How does one prove that any proper subgroup of $A_5$ has order at most $12$?

I have seen that there are $24$ $5$-cycles and $20$ $3$-cycles. What do the other members of $A_5$ look like?

Answer 1

Zach's comment gives a good hint for the canonical solution.
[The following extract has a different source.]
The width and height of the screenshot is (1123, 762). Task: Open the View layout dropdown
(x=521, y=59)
The cycle structure of a non-trivial element of $A_5$ is either $5$, $3$, or $2$-$2$. If you've got a $5$-cycle $a$ multiplied by a $3$-cycle $b$ for which $ab$ is a $5$-cycle, then $ab^2$ will be of type $2$-$2$ and thus have order $2$, so there can be no subgroup of order $15$. For a subgroup $H$ of order $20$, note first no $4$-cycles exist in $A_5$, so a Sylow $2$-subgroup $H_2\in \operatorname{Syl}_2(H)$ must be a Klein $V$ group. Then a Sylow $5$-subgroup $H_5\in\operatorname{Syl}_5(H)$ is not normal in $H$, as this would require that $H_2$ embed into $\operatorname{Aut}(H_5)\cong \mathbb{Z}_4$. But noting that $n_5$ should divide $[H:H_5] = 4$ and $n_5\equiv 1\pmod 5$ we see by Sylow's theorem that $H_5$ should be normal in $H$, so this is a contradiction.
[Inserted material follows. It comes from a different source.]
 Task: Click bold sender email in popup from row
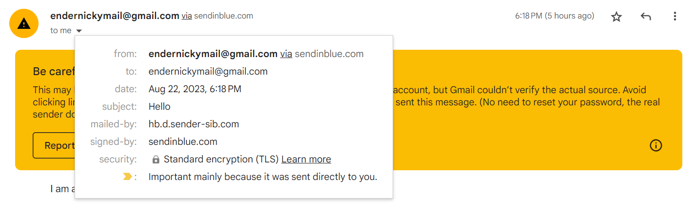click(213, 54)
Here's a fun alternative proof. The only (proper) divisors of $|A_5|=60=2^2\cdot 3\cdot 5$ greater than $12$ are $15=3\cdot 5, 20=2^2\cdot 5,$ and $30=2\cdot 3 \cdot 5$. Any subgroup of index $2$ is necessarily normal, and groups whose order is the product of three primes are solvable, so since $A_5$ is not solvable so it may not contain a subgroup of order $30$. If $H$ is a subgroup of order $15$, then $H$ is cyclic, but an easy computation shows that in $A_5$ elements of order $5$ and elements of order $3$ do not commute. Therefore it remains to be shown that $A_5$ can't have a subgroup of order $20$.
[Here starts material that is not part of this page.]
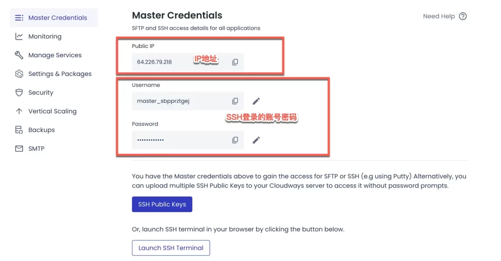The width and height of the screenshot is (501, 261).
Task: Click the Public IP field
Action: (188, 62)
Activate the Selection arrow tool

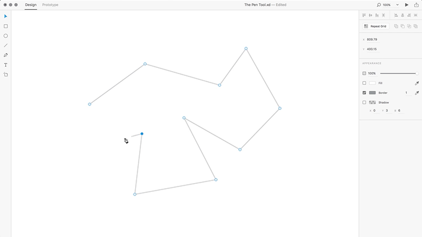point(5,16)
Now, notice that $A_5$ does have a subgroup $K$ of order $12$ - in particular, $K$ is an isomorphic copy of $A_4$. Suppose that there exists a $J\leqslant A_5$ of order $20$ and notice that $[A_5:J]$ and $[A_5:K]$ are coprime. Then $A_5=JK$ and $[J:J\cap K]=[A_5:K]$. So $|J\cap K|=4$. Thus $J\cap K\in\operatorname{Syl}_2(J)\cap\operatorname{Syl}_2(K)$. We observe that any $H_3\in\operatorname{Syl}_3(K)$ normalizes $J \cap K$, and in particular, $H_3$ acts fixed point freely on $J \cap K$. We see that the Sylow $5$-subgroup $H_5$ of $J$ must normal in $J$, so $J\cap K$ acts nontrivially on $H_5$. It follows that $H_3$ acts faithfully on $H_5$, but this is impossible since $\operatorname{Aut}(H_5)$ has order $4$. This completes the proof.